Having a discussion with a friend here about if a pipe under a drive or farm road is considered to be a ALTA survey requirement. Hopefully the response from here will help our discussion about this matter. Thanks
If you are locating drainage pipes and structures as part of the ALTA table A requirements, then yes.
A culvert pipe under the road can be considered an "improvement" and would be covered by Item 8, and Item 11(b) (Storm Drainage) of Table A. If no Table A items are selected, many state's minimum technical standards require you to show "all improvements", so a storm drain culvert could fit that catagory and a stricter State Requirement supercedes the ALTA Requirement.
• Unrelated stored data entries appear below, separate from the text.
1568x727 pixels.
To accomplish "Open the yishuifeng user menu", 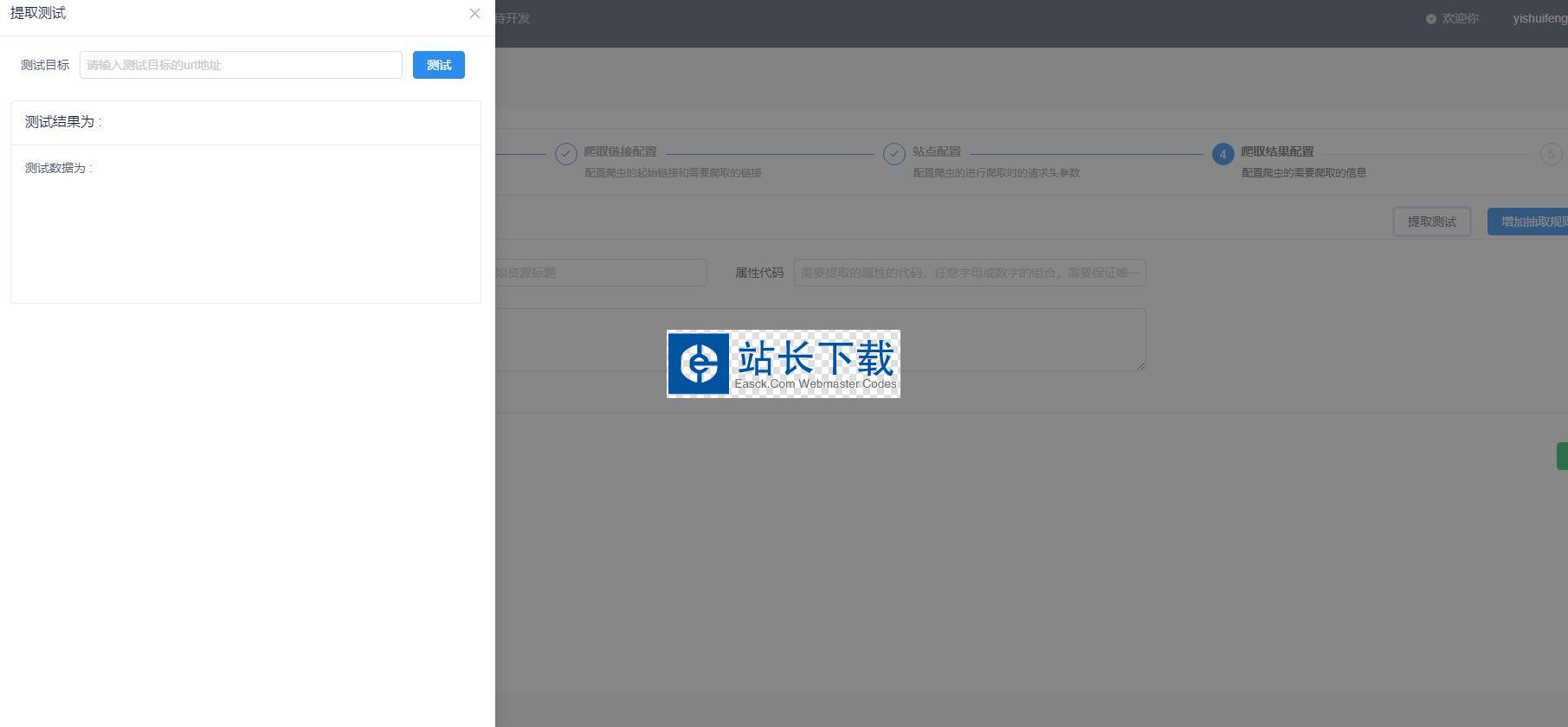I will click(x=1539, y=18).
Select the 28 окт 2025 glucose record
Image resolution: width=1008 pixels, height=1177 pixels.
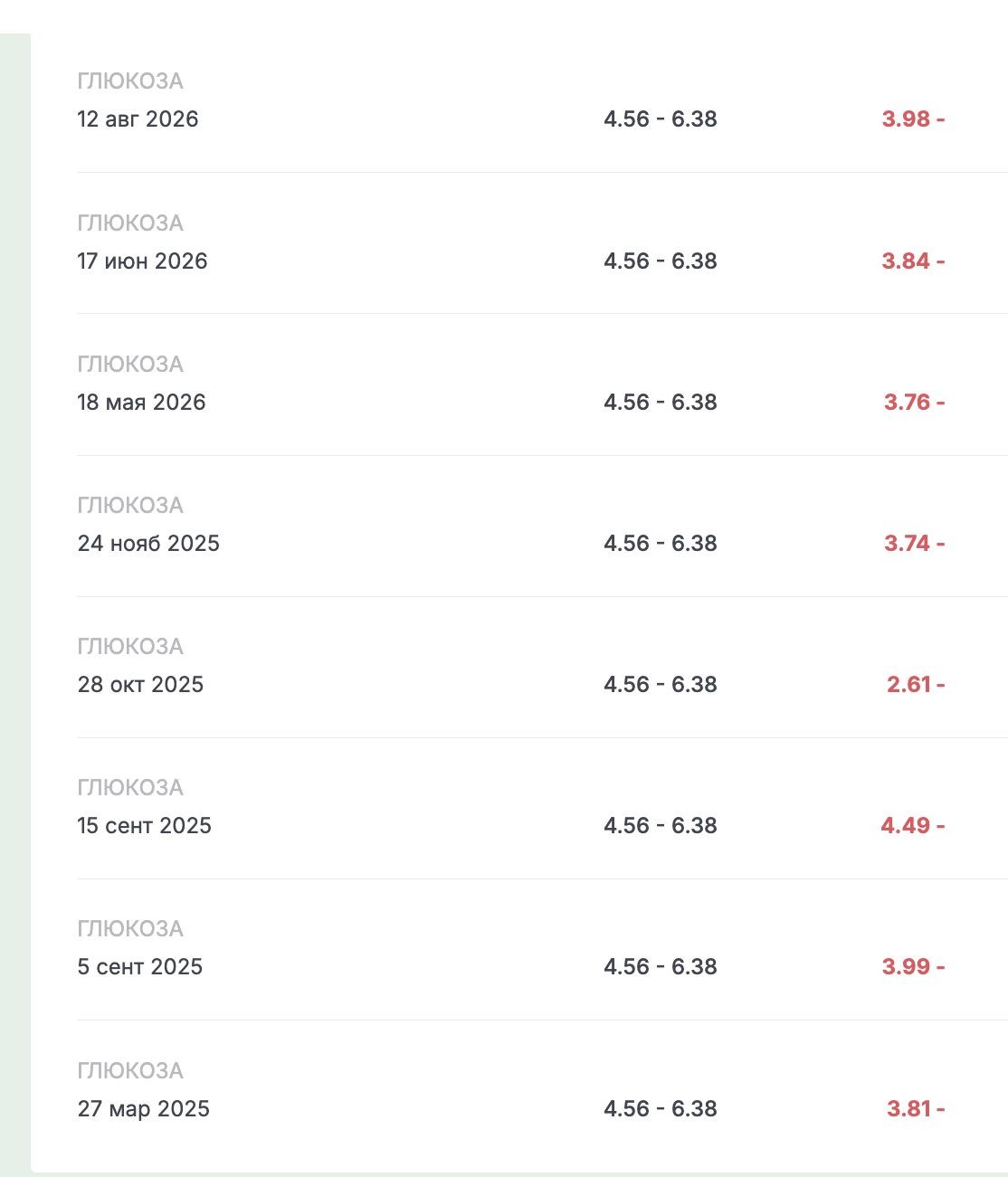click(x=542, y=667)
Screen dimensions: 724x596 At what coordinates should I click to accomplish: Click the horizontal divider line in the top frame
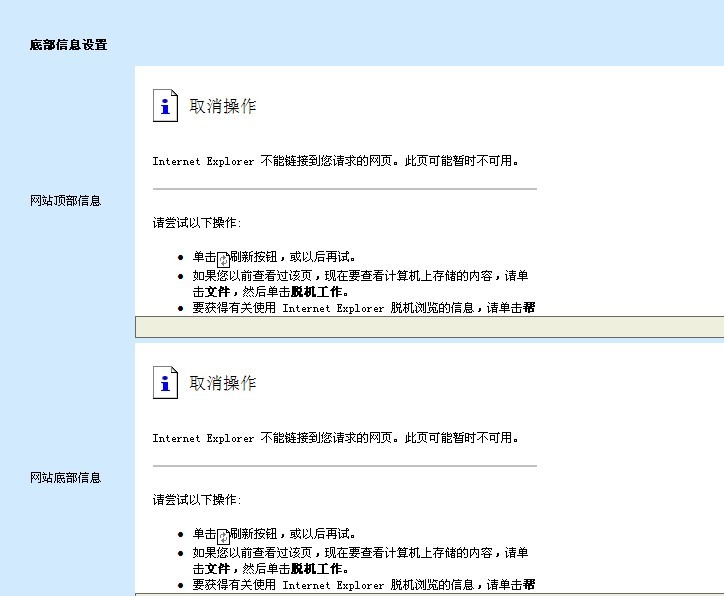click(344, 189)
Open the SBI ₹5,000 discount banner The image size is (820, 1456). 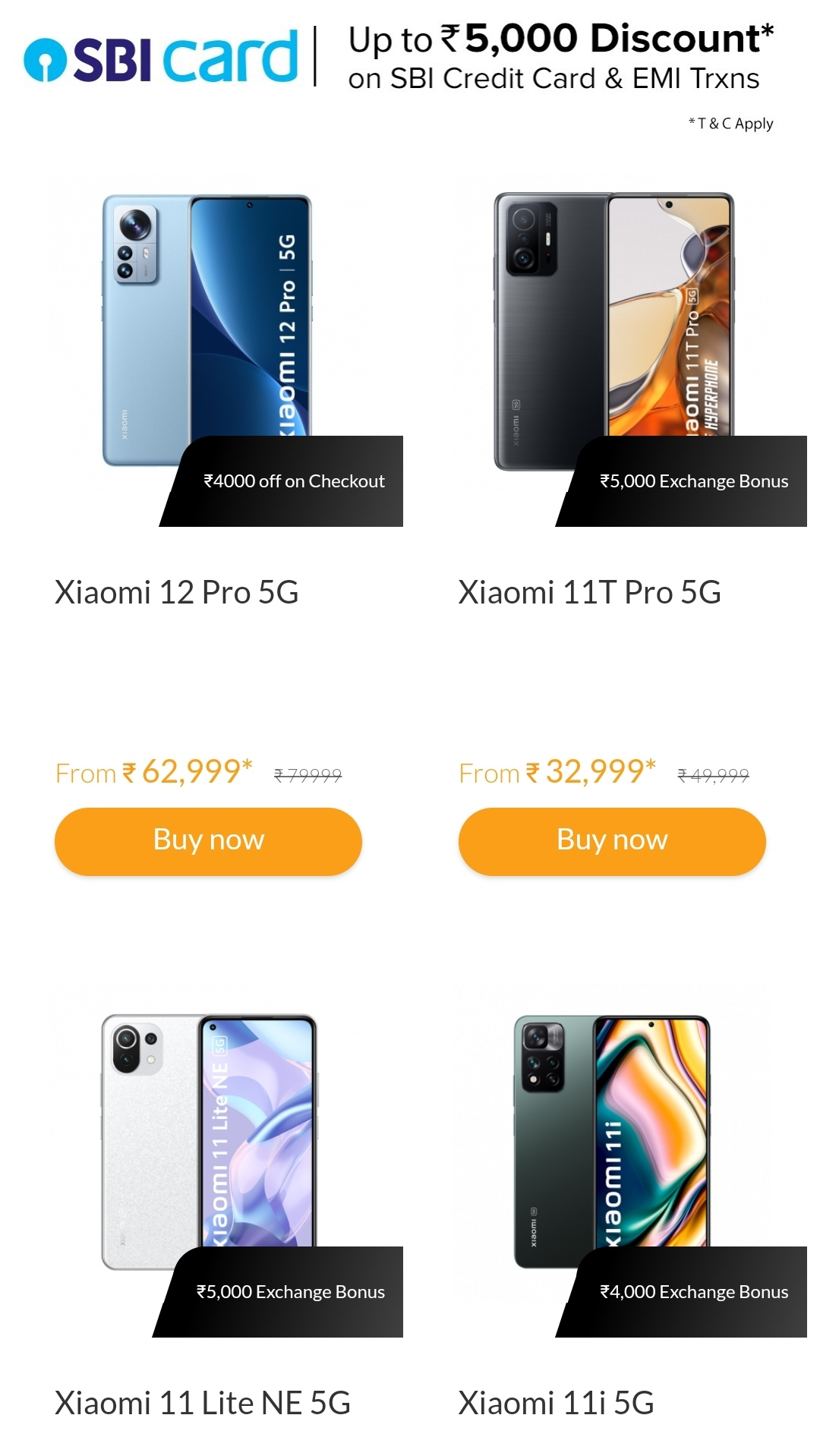coord(561,57)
We usually show the pipe location and the size and type on all of our plats as "improvements".
Or, are you asking if a found pipe at a corner satisfies the bounding requirements, then I'd say yes...
If you are asking if a Pipe set, satisfies the "set a monument at each corner" requirement, then I'd say yews, too...
Maybe you could clarify your question?
Actually it was a 10" CMP under a old farm road that had nothing to do with boundary, but in my opinion, should be considered a improvement. Item 8 or 11b were not part of the ALTA requirements. I showed the pipe and my friend told me that it was going to far out of the way to show such things. I show the guy wire anchors for utility poles and that was to much also in his opinion. He considers rural farm surveys (ALTA or not) a little different than I do. Was just a friendly discussion about why I went to that much trouble for such natters. He hardly if ever does any ALTA's. I always show everything I find out there in the field on surveys. But then again, I have never been able to convince him how much easier life would be if he were to get GPS equipment as a tool to use in surveying! Thanks
Ask him what the State Minimum Technical standards say about it. Showing the pipes and guy anchors, etc. is more in line with most State Regs I have seen. Being an ALTA would really have nothing to do with it then.
When in doubt, show it. I don't think it hurts to have too much info on a plat, as long as it is legible.
> When in doubt, show it. I don't think it hurts to have too much info on a plat, as long as it is legible.
I agree.
No one cares about that pipe until they do. And when they do they'll look for someone to hang while trying to protect their own neck.
Why is it that if you miss one pipe that is the ONE PIPE that the ENTIRE survey is all about? No matter where it is, on or off site, missing it causes everyone to pass a fluffy loaf?
I would show it
This reminds me of a question
You are doing an ALTA survey. You discover something on the tract that obviously should be shown. The problem is you have absolutely not a clue in the world as to what it is. Do you label it BFO (O = object) and go on?